In den Jahren 2005 bis 2018 wurde das reichste Prozent der Schweizer Steuerpflichtigen kontinuierlich reicher. Ihr Anteil an allen Vermögen wuchs in dieser Phase von 38 auf 44 Prozent. Zu diesem einen Prozent der Reichsten gehörten 2018 schweizweit gut 54’000 Steuerpflichtige, alle mit einem Vermögen von mindestens 4,2 Millionen Franken. Von den gut 2 Billionen Franken Vermögen in der Schweiz besitzen allein diese 54’000 Reichsten also einen Anteil von rund 880 Milliarden Franken. 

Den grössten Vermögenszuwachs bei den Reichen verzeichneten im vergangenen Jahrzehnt natürlich Tiefsteuerkantone wie Nidwalden, Zug oder Schwyz. Aber auch im Kanton Bern werden die Reichsten immer reicher. Die Kurve gleicht der nationalen, sie liegt einfach um ein paar Prozentpunkte tiefer. Im Jahr 2019 besass das reichste Prozent einen Anteil von 38 Prozent am gesamten steuerbaren Vermögen im Kanton. Auch der Gini-Koeffizient, der die Ungleichheit der Vermögensverteilung bemisst, ist in Bern gestiegen. Wie schief die Verteilung der steuerbaren Vermögen im Kanton Bern aktuell ist, zeigt auch die folgende Grafik.

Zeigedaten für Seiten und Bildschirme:
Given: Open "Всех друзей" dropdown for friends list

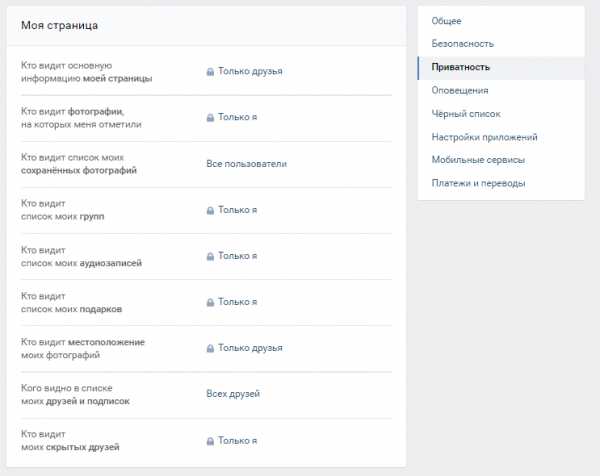Looking at the screenshot, I should point(233,394).
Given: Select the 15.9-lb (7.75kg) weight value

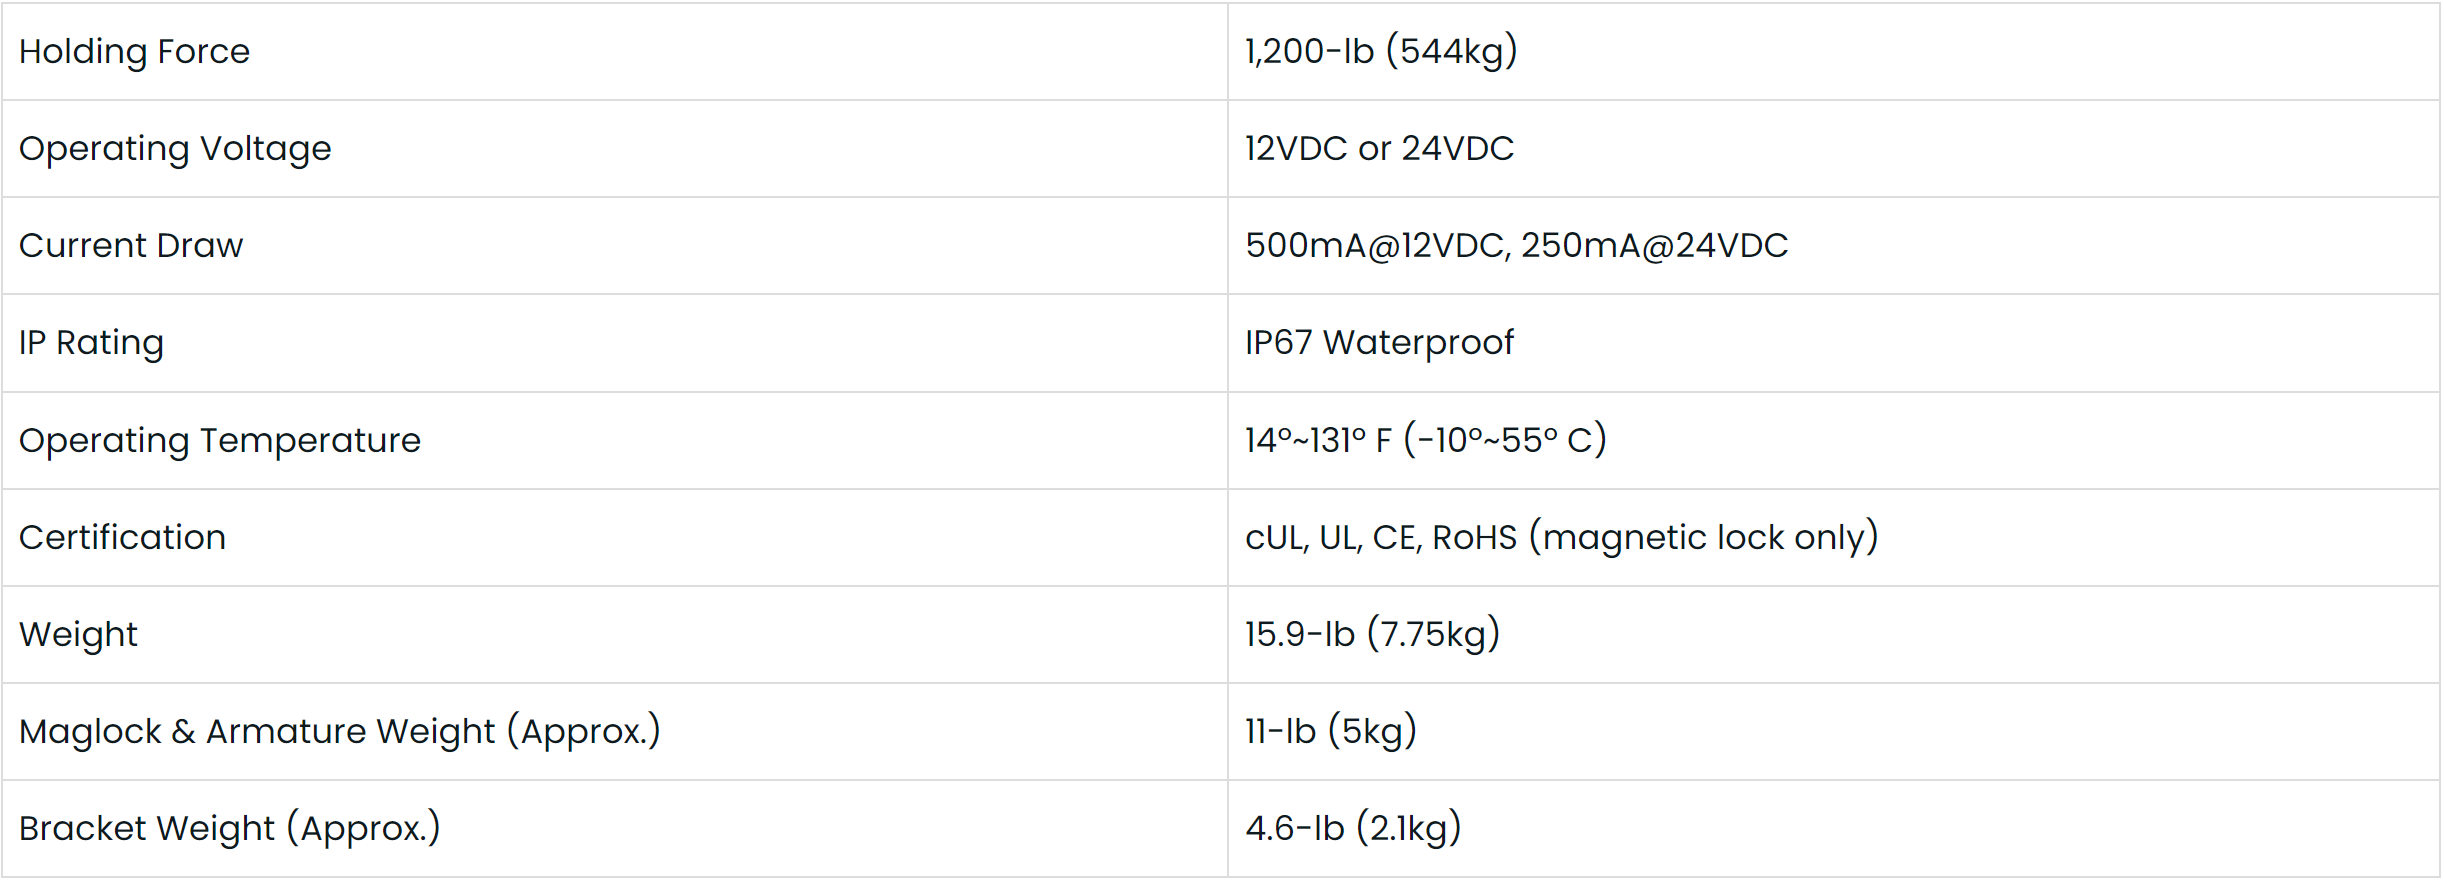Looking at the screenshot, I should pos(1372,634).

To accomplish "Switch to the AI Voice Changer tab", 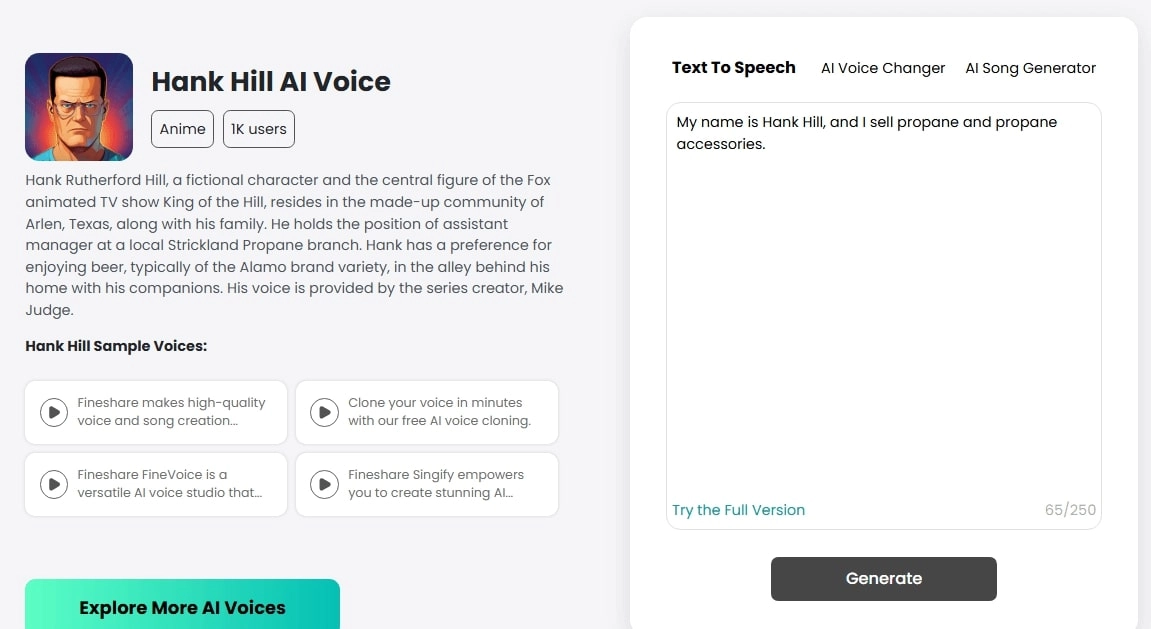I will point(882,68).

Aufgaben >>
1) Fassen Sie den Absatz des Lesetexts, der mit „In den Jahren 2005 bis 2018“ beginnt, als Stichpunktliste zusammen. Die wesentlichen Zahlen müssen erhalten bleiben.
2) Prüfen Sie anhand des Lesetexts, ob die folgenden Aussagen zutreffen. Antworten Sie jeweils mit Ja oder Nein und zitieren Sie die entscheidende Textstelle wörtlich.
(a) Im Kanton Bern besass das reichste Prozent 2019 einen Anteil von 38 Prozent am gesamten steuerbaren Vermögen.
(b) Der Gini-Koeffizient ist im Kanton Bern gesunken.
(c) Die Berner Kurve liegt über der nationalen Kurve.
3) Geben Sie den Abschnitt des Lesetexts von „In den Jahren“ bis einschließlich „880 Milliarden Franken.“ wortgetreu wieder.
Die Zeilen werden für die Bearbeitung nicht benötigt.

Gelöste Aufgaben >>
1)
- 2005 bis 2018: Das reichste Prozent der Schweizer Steuerpflichtigen wurde kontinuierlich reicher.
- Anteil dieser Gruppe an allen Vermögen: Anstieg von 38 auf 44 Prozent.
- 2018 umfasste diese Gruppe gut 54’000 Steuerpflichtige mit jeweils mindestens 4,2 Millionen Franken Vermögen.
- Auf sie entfallen rund 880 Milliarden der gut 2 Billionen Franken Vermögen in der Schweiz.

2)
(a) Ja: „Im Jahr 2019 besass das reichste Prozent einen Anteil von 38 Prozent am gesamten steuerbaren Vermögen im Kanton.“
(b) Nein: „Auch der Gini-Koeffizient, der die Ungleichheit der Vermögensverteilung bemisst, ist in Bern gestiegen.“
(c) Nein: „Die Kurve gleicht der nationalen, sie liegt einfach um ein paar Prozentpunkte tiefer.“

3)
In den Jahren 2005 bis 2018 wurde das reichste Prozent der Schweizer Steuerpflichtigen kontinuierlich reicher. Ihr Anteil an allen Vermögen wuchs in dieser Phase von 38 auf 44 Prozent. Zu diesem einen Prozent der Reichsten gehörten 2018 schweizweit gut 54’000 Steuerpflichtige, alle mit einem Vermögen von mindestens 4,2 Millionen Franken. Von den gut 2 Billionen Franken Vermögen in der Schweiz besitzen allein diese 54’000 Reichsten also einen Anteil von rund 880 Milliarden Franken.